Add, don’t subtract. Deprivation can sap motivation. “I advocate more of a non-diet approach as a clinician,” Forman says. “But I support my clients when they want to add healthier food as one of their approaches, rather than take food away. Food plays an enormous emotional role in our lives. If we just yank it away without understanding [that role] and how else we might meet needs the food is meeting for us, it can lead to disaster.” To clients, she suggests: “Instead of saying, ‘I’ll never eat a cookie again,’ how about when you have a cookie, you also serve yourself some fruit?” Adding on instead of eliminating works well for many people, she says.
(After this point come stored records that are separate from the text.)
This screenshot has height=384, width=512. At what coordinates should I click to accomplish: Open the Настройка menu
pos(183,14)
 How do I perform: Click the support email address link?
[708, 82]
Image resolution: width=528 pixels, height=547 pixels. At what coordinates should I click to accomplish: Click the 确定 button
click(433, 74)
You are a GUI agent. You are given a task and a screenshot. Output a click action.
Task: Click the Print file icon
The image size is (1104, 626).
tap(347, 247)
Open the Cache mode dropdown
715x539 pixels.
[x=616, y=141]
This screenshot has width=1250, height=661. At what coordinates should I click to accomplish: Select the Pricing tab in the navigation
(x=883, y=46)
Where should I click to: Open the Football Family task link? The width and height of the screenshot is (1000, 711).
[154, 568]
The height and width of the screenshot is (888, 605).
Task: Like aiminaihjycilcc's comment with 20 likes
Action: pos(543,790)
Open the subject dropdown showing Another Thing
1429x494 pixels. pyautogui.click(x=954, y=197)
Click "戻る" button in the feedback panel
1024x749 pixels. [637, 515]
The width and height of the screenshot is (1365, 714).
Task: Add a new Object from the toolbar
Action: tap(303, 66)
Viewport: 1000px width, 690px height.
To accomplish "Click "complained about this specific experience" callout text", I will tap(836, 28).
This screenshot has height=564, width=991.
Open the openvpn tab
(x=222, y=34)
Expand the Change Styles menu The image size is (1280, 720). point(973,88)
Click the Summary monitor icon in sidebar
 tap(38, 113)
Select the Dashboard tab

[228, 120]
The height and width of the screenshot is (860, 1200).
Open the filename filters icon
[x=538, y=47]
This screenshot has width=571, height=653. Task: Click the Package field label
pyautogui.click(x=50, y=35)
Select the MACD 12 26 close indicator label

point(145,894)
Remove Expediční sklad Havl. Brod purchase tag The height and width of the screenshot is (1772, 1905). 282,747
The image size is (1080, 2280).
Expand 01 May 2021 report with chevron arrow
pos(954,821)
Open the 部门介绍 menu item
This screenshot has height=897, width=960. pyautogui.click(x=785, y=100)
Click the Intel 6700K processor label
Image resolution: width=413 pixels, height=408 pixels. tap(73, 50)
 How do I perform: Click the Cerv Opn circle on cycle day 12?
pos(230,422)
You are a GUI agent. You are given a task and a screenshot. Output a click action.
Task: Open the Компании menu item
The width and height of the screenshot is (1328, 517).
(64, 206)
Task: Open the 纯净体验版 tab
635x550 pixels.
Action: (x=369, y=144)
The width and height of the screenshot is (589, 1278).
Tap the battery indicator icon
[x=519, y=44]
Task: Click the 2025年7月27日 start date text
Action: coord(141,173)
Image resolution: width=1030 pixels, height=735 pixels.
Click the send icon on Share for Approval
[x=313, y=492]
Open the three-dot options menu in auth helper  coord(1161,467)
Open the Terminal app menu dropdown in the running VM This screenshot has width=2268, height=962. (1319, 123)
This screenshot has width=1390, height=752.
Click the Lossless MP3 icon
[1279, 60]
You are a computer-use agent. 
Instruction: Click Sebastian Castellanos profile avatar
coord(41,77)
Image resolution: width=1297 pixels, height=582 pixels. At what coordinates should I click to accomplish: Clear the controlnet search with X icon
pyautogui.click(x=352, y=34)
Eat mindfully. You don’t need to follow the MIND diet to be thoughtful about eating. “The premise of mindfulness eating is that we eat with attention and awareness,” Forman says. “It’s really the opposite of mindless eating.” With mindful eating, she says, there are no good or bad foods. But you’re aware of how much you eat, and you eat food with intention. “You’re tasting it,” she says. “You’re noticing its flavor. You’re noticing if it’s satisfying or not.” Over time, she says, excess food starts to fall away, and people who need to lose weight discover they’re consuming fewer calories. Mindfulness actually incorporates a little meditation — but it takes less than a minute, Forman says.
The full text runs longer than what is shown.